Collection sites for Cryptocercus at Mt Habaxueshan and Mt Yulongxueshan: (A) the whole topographical map of Mt Habaxueshan and Mt Yulongxueshan, map data: Google, Copernicus; (B) photograph of Mt Yulongxueshan; (C) photograph of Mt Habaxueshan; (D) habitat of C. meridianus; (E) habitat of C. habaensis. All photographs by Qikun Bai.
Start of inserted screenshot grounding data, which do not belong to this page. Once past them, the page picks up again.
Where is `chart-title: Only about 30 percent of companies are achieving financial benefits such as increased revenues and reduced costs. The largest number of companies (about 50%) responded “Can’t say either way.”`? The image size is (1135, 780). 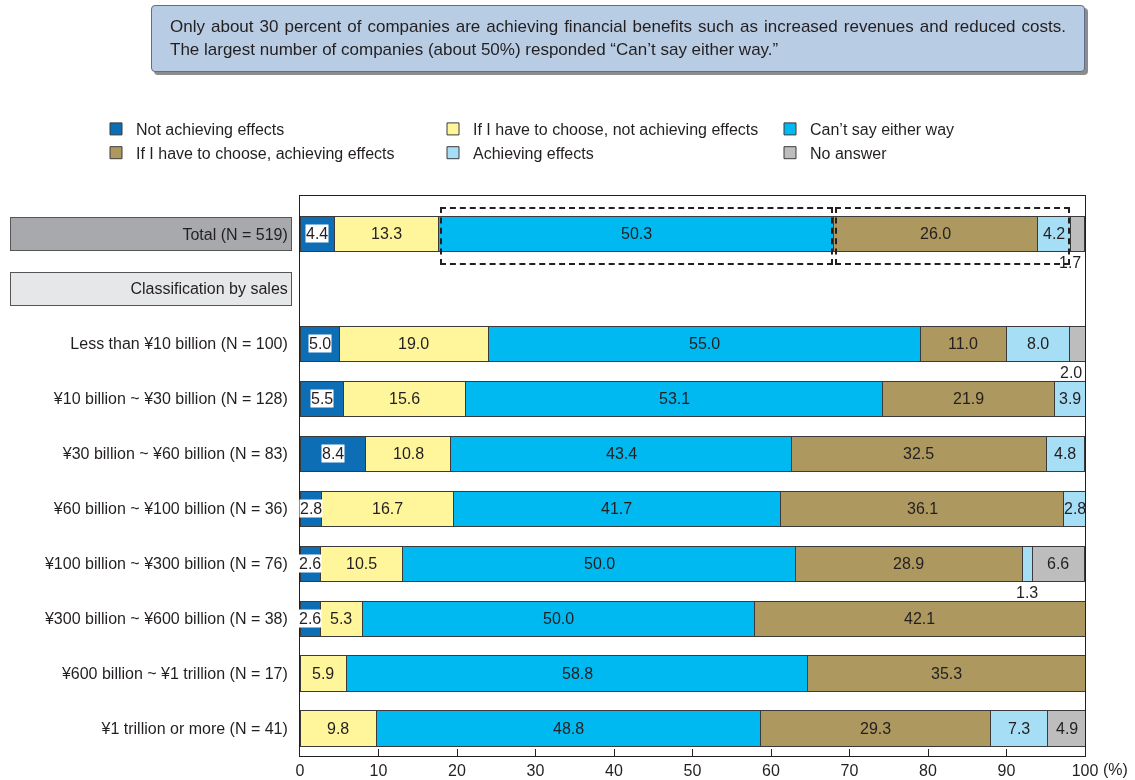
chart-title: Only about 30 percent of companies are achieving financial benefits such as increased revenues and reduced costs. The largest number of companies (about 50%) responded “Can’t say either way.” is located at coordinates (618, 38).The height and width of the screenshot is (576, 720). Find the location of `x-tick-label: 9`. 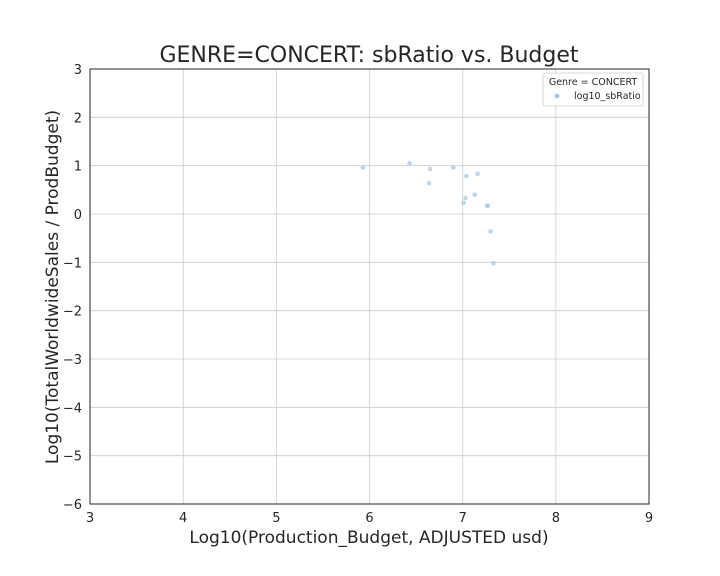

x-tick-label: 9 is located at coordinates (649, 518).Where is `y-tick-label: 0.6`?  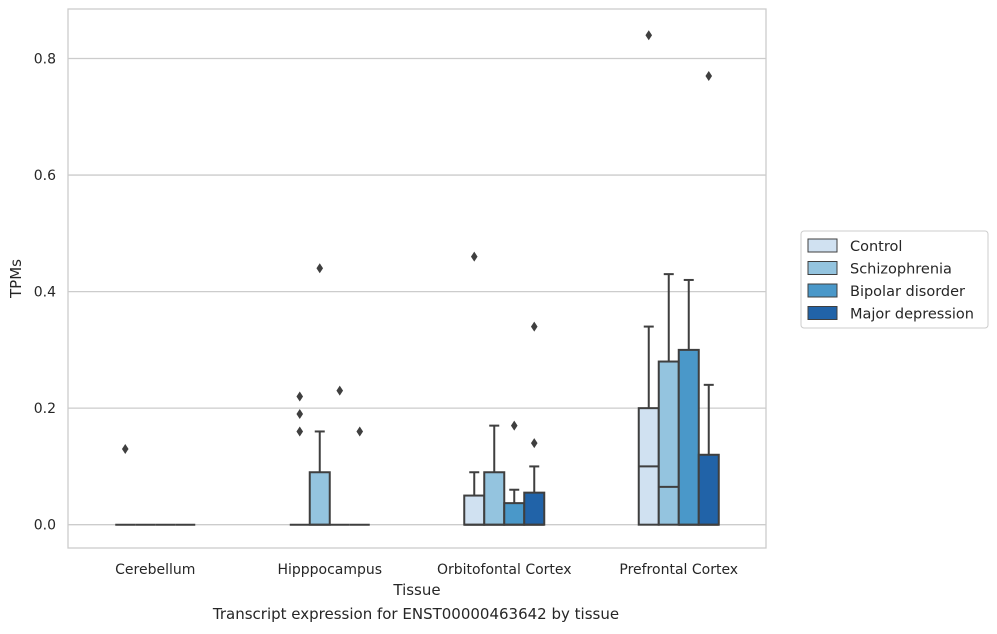 y-tick-label: 0.6 is located at coordinates (45, 176).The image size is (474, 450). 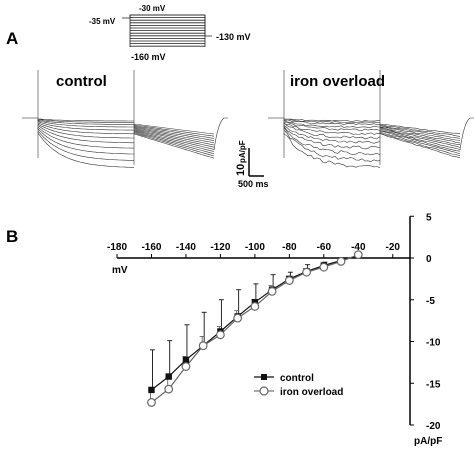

Compared with the lineages from the Hengduan Mountains (2124–3756 m, average 2986 m), the lineages from the Qin-Daba Mountains (1470–2600 m, average 1814 m) and Manchuria (702–1199 m, average 935 m) occur at lower elevations. Relatively poor Cryptocercus diversity has been found in these two regions (Qin-Daba Mountains lineages: 7 species; Manchuria lineages: 2 species). Manchuria is a large north-eastern Asian geographic region of ∼130 × 10⁶ km² which mostly consists of vast plains (Elliott 2000). C. relictus has been collected by us at Gaolingzi, Shuangfenglinchang, and Mudanfeng as well as from Russia (Bey-Bienko 1935) and South Korea (Park et al. 2004). This speices therefore appears to be widely distributed in north-eastern Asia. The relatively simple geography of this region compared with the Hengduan Mountains is likely the primary cause of the low diversity in this area, because there are no major barriers to hinder the gene flow among different populations. Changbai Mountain, the highest in the Manchuria region, is an active volcano situated on the boundary between China and North Korea, and was formed within a short period between 2.77 and 0.31 million years ago (Wan 2012; Wei et al. 2007). It is therefore unlikely to have influenced the evolution of Cryptocercus in the way that the Hengduan Mountains have.